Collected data

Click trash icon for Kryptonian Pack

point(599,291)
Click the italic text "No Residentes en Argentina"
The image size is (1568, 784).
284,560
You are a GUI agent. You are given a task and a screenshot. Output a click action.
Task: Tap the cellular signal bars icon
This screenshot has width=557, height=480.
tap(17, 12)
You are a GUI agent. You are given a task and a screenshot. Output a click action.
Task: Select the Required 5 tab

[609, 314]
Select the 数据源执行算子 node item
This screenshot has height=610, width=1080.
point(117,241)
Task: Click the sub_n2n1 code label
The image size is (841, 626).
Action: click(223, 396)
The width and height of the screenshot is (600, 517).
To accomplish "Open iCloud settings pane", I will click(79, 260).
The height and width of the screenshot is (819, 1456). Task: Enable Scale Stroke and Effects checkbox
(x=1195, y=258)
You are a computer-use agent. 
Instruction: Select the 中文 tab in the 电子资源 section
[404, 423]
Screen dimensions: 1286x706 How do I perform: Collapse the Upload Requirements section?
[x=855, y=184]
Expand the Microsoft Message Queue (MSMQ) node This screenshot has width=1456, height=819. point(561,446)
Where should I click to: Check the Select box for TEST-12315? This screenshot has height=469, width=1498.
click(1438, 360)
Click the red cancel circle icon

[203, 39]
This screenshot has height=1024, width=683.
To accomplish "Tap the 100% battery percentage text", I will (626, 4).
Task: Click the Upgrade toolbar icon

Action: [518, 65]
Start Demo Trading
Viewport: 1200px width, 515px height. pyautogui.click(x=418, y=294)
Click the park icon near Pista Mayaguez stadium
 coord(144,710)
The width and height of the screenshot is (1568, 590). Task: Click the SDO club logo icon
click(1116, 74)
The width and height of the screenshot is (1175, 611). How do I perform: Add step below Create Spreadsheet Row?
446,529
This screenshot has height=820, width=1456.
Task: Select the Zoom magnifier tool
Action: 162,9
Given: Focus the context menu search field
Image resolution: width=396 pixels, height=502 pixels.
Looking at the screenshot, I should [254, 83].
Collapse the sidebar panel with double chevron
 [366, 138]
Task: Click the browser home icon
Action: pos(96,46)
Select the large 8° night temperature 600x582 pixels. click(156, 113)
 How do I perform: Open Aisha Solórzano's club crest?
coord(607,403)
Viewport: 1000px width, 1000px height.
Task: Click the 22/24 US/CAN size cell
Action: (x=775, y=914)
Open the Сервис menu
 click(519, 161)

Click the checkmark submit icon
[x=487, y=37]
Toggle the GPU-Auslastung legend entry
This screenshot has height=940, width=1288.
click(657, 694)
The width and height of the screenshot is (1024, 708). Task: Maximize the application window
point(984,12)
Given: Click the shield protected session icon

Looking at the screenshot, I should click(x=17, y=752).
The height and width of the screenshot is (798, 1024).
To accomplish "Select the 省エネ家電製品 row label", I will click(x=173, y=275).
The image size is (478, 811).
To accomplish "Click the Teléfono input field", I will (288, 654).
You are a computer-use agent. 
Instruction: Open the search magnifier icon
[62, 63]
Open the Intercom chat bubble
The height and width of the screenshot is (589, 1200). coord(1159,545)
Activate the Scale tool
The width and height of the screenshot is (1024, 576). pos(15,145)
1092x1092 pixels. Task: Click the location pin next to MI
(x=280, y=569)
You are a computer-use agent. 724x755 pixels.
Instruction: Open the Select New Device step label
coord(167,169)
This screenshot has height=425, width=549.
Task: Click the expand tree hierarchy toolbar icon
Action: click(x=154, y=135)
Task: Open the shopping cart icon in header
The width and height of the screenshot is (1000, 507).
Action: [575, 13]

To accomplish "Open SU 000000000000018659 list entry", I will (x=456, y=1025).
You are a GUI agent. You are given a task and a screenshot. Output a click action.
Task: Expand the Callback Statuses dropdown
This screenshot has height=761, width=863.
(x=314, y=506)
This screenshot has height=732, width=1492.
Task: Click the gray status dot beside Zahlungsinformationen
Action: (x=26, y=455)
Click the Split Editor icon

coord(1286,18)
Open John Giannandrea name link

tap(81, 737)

> WORK ITEM
Exactly as they stand above, retype all of the records.

> EXPECTED ANSWER
Click trash icon for Kryptonian Pack

point(599,291)
Click the italic text "No Residentes en Argentina"
The image size is (1568, 784).
284,560
You are a GUI agent. You are given a task and a screenshot. Output a click action.
Task: Tap the cellular signal bars icon
This screenshot has width=557, height=480.
tap(17, 12)
You are a GUI agent. You are given a task and a screenshot. Output a click action.
Task: Select the Required 5 tab

[609, 314]
Select the 数据源执行算子 node item
This screenshot has height=610, width=1080.
point(117,241)
Task: Click the sub_n2n1 code label
The image size is (841, 626).
Action: click(223, 396)
The width and height of the screenshot is (600, 517).
To accomplish "Open iCloud settings pane", I will click(79, 260).
The height and width of the screenshot is (819, 1456). Task: Enable Scale Stroke and Effects checkbox
(x=1195, y=258)
You are a computer-use agent. 
Instruction: Select the 中文 tab in the 电子资源 section
[404, 423]
Screen dimensions: 1286x706 How do I perform: Collapse the Upload Requirements section?
[x=855, y=184]
Expand the Microsoft Message Queue (MSMQ) node This screenshot has width=1456, height=819. point(561,446)
Where should I click to: Check the Select box for TEST-12315? This screenshot has height=469, width=1498.
click(1438, 360)
Click the red cancel circle icon

[203, 39]
This screenshot has height=1024, width=683.
To accomplish "Tap the 100% battery percentage text", I will (626, 4).
Task: Click the Upgrade toolbar icon

Action: [518, 65]
Start Demo Trading
Viewport: 1200px width, 515px height. pyautogui.click(x=418, y=294)
Click the park icon near Pista Mayaguez stadium
 coord(144,710)
The width and height of the screenshot is (1568, 590). Task: Click the SDO club logo icon
click(1116, 74)
The width and height of the screenshot is (1175, 611). How do I perform: Add step below Create Spreadsheet Row?
446,529
This screenshot has height=820, width=1456.
Task: Select the Zoom magnifier tool
Action: 162,9
Given: Focus the context menu search field
Image resolution: width=396 pixels, height=502 pixels.
Looking at the screenshot, I should [254, 83].
Collapse the sidebar panel with double chevron
 [366, 138]
Task: Click the browser home icon
Action: pos(96,46)
Select the large 8° night temperature 600x582 pixels. click(156, 113)
 How do I perform: Open Aisha Solórzano's club crest?
coord(607,403)
Viewport: 1000px width, 1000px height.
Task: Click the 22/24 US/CAN size cell
Action: (x=775, y=914)
Open the Сервис menu
 click(519, 161)

Click the checkmark submit icon
[x=487, y=37]
Toggle the GPU-Auslastung legend entry
This screenshot has height=940, width=1288.
click(657, 694)
The width and height of the screenshot is (1024, 708). Task: Maximize the application window
point(984,12)
Given: Click the shield protected session icon

Looking at the screenshot, I should click(x=17, y=752).
The height and width of the screenshot is (798, 1024).
To accomplish "Select the 省エネ家電製品 row label", I will click(x=173, y=275).
The image size is (478, 811).
To accomplish "Click the Teléfono input field", I will (288, 654).
You are a computer-use agent. 
Instruction: Open the search magnifier icon
[62, 63]
Open the Intercom chat bubble
The height and width of the screenshot is (589, 1200). coord(1159,545)
Activate the Scale tool
The width and height of the screenshot is (1024, 576). pos(15,145)
1092x1092 pixels. Task: Click the location pin next to MI
(x=280, y=569)
You are a computer-use agent. 724x755 pixels.
Instruction: Open the Select New Device step label
coord(167,169)
This screenshot has height=425, width=549.
Task: Click the expand tree hierarchy toolbar icon
Action: click(x=154, y=135)
Task: Open the shopping cart icon in header
The width and height of the screenshot is (1000, 507).
Action: [575, 13]

To accomplish "Open SU 000000000000018659 list entry", I will (x=456, y=1025).
You are a GUI agent. You are given a task and a screenshot. Output a click action.
Task: Expand the Callback Statuses dropdown
This screenshot has height=761, width=863.
(x=314, y=506)
This screenshot has height=732, width=1492.
Task: Click the gray status dot beside Zahlungsinformationen
Action: (x=26, y=455)
Click the Split Editor icon

coord(1286,18)
Open John Giannandrea name link

tap(81, 737)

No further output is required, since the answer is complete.